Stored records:
---

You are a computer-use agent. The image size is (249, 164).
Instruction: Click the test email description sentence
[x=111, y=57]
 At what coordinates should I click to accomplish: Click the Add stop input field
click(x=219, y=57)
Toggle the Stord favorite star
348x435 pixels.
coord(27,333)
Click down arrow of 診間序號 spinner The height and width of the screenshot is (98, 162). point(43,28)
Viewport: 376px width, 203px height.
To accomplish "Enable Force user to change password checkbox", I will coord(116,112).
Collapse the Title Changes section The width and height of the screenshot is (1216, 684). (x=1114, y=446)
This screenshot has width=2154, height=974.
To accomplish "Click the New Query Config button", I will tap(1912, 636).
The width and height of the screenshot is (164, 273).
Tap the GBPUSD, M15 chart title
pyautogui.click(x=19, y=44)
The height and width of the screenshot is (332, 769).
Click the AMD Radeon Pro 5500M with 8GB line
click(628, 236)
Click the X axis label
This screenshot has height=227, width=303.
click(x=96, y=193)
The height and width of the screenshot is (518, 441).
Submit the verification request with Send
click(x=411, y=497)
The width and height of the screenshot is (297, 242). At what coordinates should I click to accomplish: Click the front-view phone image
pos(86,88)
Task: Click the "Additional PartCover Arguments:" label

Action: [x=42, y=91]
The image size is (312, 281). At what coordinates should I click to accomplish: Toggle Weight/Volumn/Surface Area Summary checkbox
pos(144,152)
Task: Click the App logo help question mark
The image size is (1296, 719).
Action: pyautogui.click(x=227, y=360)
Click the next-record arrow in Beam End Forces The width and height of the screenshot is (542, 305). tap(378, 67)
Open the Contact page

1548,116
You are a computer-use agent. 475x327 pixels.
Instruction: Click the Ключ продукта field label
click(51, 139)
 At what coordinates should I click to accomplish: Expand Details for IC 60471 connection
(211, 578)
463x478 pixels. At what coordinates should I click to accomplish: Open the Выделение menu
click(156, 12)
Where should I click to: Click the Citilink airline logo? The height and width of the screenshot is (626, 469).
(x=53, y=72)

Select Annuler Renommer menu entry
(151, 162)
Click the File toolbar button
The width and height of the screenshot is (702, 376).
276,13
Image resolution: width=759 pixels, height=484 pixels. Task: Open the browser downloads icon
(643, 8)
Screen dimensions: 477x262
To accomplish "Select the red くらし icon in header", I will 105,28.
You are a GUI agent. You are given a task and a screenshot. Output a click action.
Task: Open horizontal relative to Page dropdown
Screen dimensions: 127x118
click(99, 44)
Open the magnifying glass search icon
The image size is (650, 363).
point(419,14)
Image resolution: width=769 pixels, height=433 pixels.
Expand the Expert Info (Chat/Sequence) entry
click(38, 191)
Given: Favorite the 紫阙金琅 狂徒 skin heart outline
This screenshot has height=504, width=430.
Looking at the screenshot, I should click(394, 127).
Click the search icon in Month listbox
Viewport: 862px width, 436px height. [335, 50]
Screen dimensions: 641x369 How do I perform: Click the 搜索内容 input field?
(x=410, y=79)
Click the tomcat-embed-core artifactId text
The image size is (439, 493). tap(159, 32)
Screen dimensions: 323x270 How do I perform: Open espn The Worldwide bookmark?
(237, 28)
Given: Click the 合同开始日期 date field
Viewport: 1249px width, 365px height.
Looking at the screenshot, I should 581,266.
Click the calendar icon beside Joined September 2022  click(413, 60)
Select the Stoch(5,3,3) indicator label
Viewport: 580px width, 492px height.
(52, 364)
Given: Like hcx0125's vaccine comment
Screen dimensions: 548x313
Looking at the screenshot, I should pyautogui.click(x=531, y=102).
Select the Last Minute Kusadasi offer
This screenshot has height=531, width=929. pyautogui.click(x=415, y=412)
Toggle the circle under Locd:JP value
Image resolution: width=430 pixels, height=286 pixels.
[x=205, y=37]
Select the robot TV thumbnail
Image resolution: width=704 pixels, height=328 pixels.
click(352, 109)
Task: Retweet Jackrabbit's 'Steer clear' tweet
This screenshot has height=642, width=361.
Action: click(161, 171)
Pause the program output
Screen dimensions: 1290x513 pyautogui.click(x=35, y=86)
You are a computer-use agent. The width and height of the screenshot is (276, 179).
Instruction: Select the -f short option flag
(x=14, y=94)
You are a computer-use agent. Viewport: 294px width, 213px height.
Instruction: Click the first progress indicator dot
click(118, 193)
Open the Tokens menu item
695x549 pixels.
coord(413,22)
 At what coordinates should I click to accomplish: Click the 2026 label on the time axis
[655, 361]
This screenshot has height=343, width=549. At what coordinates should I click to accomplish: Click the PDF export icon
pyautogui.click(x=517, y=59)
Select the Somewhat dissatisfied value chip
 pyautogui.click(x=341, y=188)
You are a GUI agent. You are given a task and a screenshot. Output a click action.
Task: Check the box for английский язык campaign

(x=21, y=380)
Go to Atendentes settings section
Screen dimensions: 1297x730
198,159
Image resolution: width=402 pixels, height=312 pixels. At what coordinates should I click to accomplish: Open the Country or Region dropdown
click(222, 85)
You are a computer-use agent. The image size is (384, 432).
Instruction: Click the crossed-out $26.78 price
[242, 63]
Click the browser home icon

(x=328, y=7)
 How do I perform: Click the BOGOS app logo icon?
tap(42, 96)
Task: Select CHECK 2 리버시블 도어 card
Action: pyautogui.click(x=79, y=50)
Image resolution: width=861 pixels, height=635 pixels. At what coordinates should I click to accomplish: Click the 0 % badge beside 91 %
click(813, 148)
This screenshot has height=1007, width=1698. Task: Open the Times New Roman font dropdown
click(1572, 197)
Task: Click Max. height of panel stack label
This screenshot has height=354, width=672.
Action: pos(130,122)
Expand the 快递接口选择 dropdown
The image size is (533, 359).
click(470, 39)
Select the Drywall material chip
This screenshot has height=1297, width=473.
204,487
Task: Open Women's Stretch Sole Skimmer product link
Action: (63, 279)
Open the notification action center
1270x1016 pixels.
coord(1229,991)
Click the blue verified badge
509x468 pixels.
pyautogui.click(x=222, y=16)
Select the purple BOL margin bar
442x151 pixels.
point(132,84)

---

▶ [WHAT IS NEEDED]: Return the lines from the items above unchanged, starting with the one containing "Select the Drywall material chip" and ending with the one containing "coord(1229,991)".

▶ [ANSWER TO THE PROBLEM]:
Select the Drywall material chip
This screenshot has height=1297, width=473.
204,487
Task: Open Women's Stretch Sole Skimmer product link
Action: (63, 279)
Open the notification action center
1270x1016 pixels.
coord(1229,991)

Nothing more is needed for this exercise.